Many Christians have this idea that God puts us in uncertain situations, delights in watching us squirm uncomfortably, and then dramatically comes through for us at the very last second.  But through this process God has shown me that this is not his heart for us.  Rather, he uses the uncertain situations in my life to draw me into Him.  What I'm supposed to be feeling is not doubt or discomfort, but excitement and hopeful expectation in the certainty of God's promises.

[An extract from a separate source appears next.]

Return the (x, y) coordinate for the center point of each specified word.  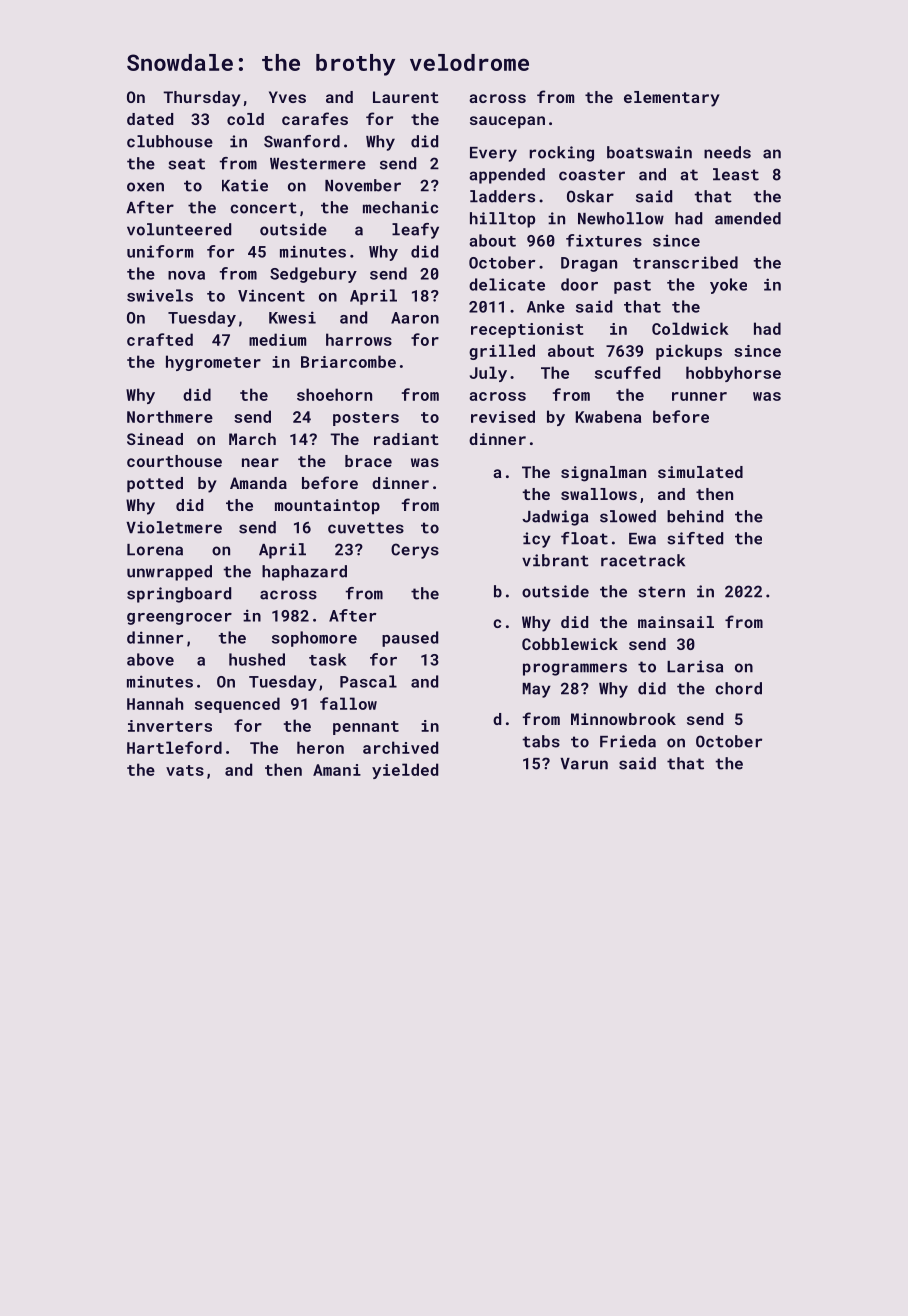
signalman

I've gotten to a point of not caring about the details, but knowing that God will provide for our material needs.  I'm not asking Him "how?" and "when?"  My heart is settled in His goodness, and I haven't worried about it.  Honestly, I haven't even thought about it outside of mere curiosity over what will happen next.

And I think this is exactly where God wants us; not dominated by doubt and anxiety and fear, we're free to live in genuine relationship with Him... not for what He can provide for us in a given circumstance, but for who He is.